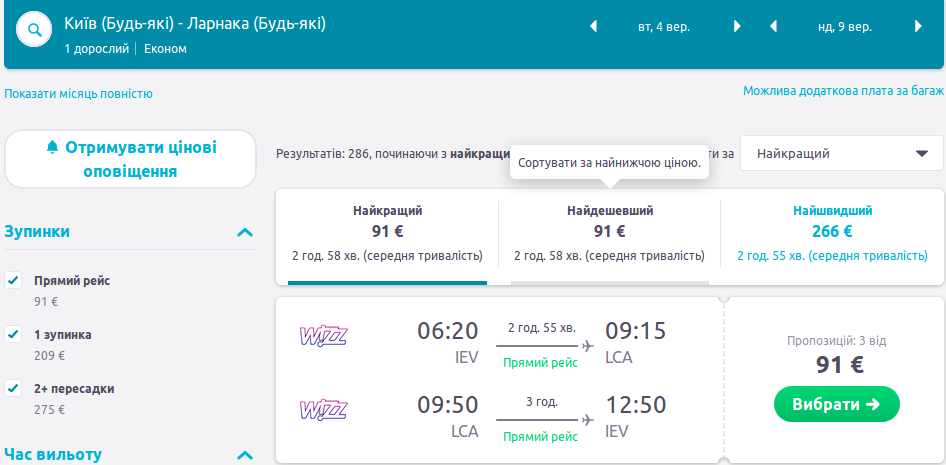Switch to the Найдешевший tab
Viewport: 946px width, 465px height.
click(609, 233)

---

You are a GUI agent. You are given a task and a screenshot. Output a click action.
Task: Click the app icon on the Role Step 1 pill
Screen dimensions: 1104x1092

▶ **Exercise prompt**: In the material above, transcribe exactly the lines beginning at the one with "Task: Click the" and ending at the one with "Screen dimensions: 1104x1092", both included.

▶ **Solution for this exercise**:
Task: Click the app icon on the Role Step 1 pill
Screen dimensions: 1104x1092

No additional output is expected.